THIS STORY HAS BEEN FORMATTED FOR EASY PRINTING

British paper apologizes for false story

Email|Print|Single Page| Text size + By Luke Baker
Reuters / August 9, 2008

LONDON - One of Britain's most-read newspapers was forced to apologize yesterday after falsely reporting that Queen Elizabeth's husband, Prince Philip, was suffering from prostate cancer.

London's Evening Standard made the apology after Buckingham Palace notified the Press Complaints Commission about the Aug. 6 front-page story.

"We now accept that the story was untrue and that he is not suffering from any such condition," the Evening Standard said. "We unreservedly apologize both to him and to his family for making this distressing allegation and for breaching his privacy."

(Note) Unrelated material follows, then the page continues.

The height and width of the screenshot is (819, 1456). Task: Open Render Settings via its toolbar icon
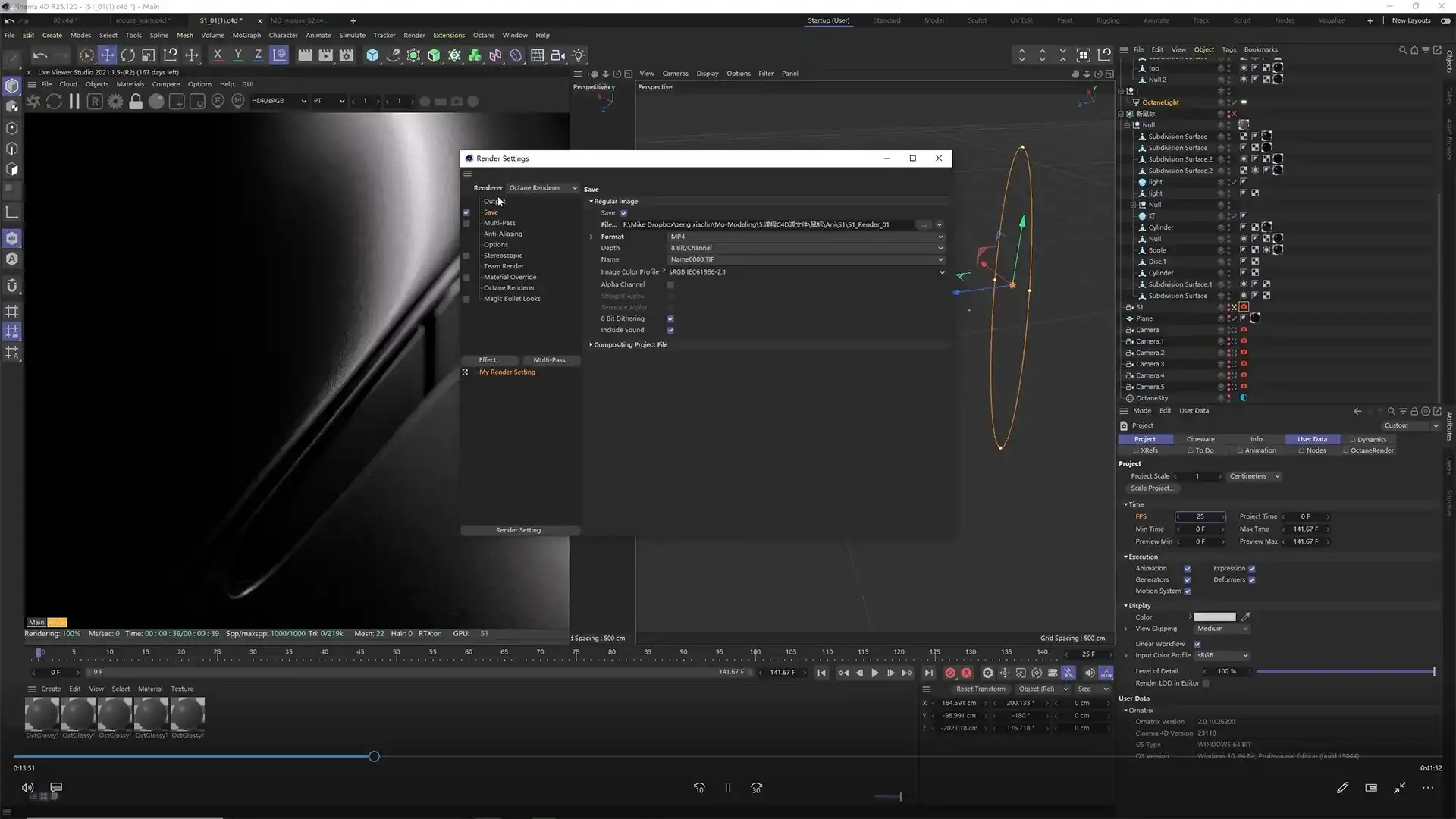click(x=346, y=55)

The decision to report the newspaper to the complaints commission was itself uncommon, but Buckingham Palace said it had done so because the story was not only not true but also damaging and was being widely reported by other media.

"Buckingham Palace has always maintained that members of the royal family have a right to privacy, particularly in relation to their personal health," the palace said in a statement.

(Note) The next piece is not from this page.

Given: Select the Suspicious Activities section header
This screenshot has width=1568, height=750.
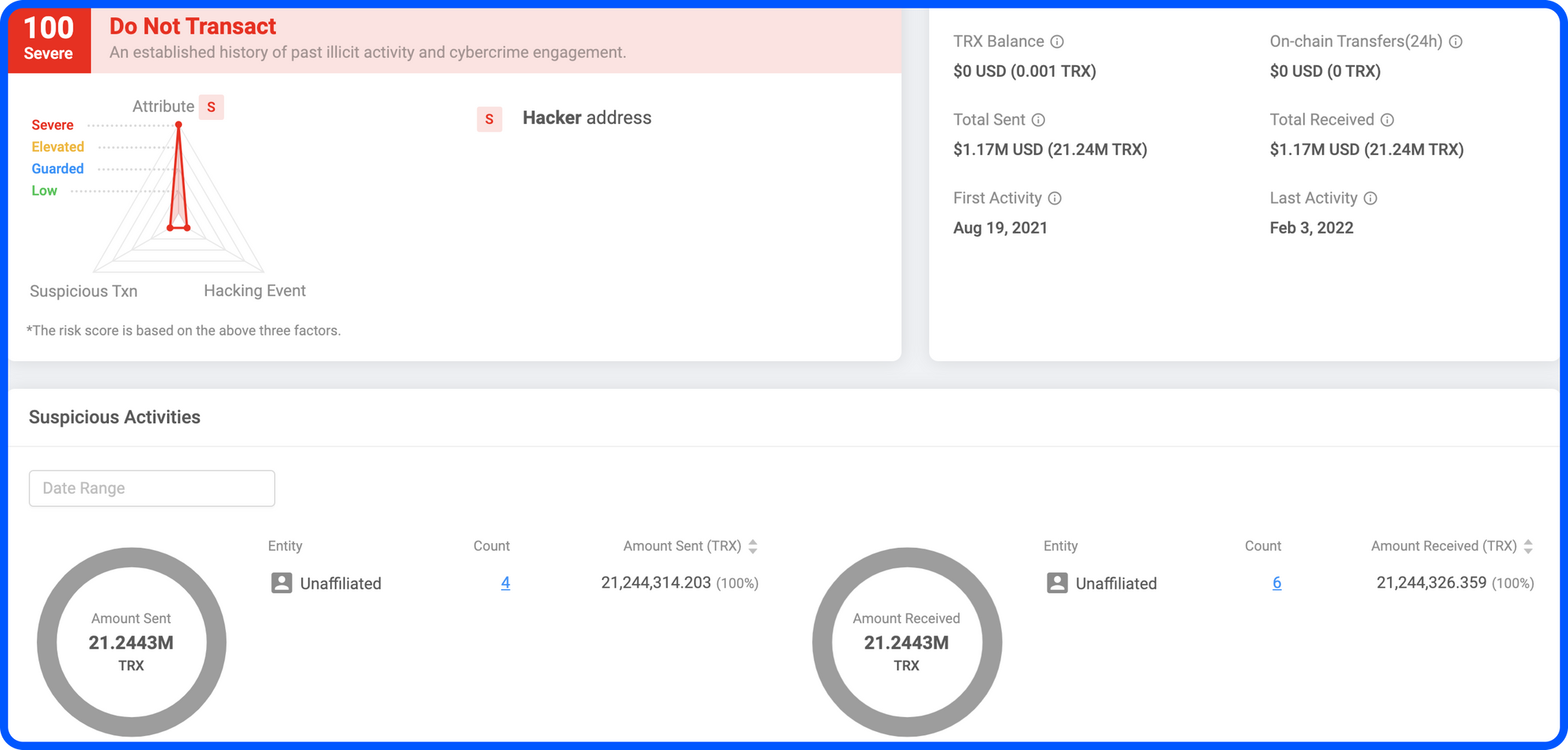Looking at the screenshot, I should pos(114,417).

The Standard's apology came two weeks after a judge made an important privacy ruling in Britain's High Court.

In that decision, Justice David Eady ruled that the tabloid newspaper News of the World had breached the privacy of motor racing chief Max Mosley by revealing his part in German-themed sex orgies with prostitutes.

Lawyers said at the time that the ruling, while not a landmark, was likely to make newspapers more cautious about how they reported on the lives of famous people, and could make it easier for celebrities to sue newspapers over privacy.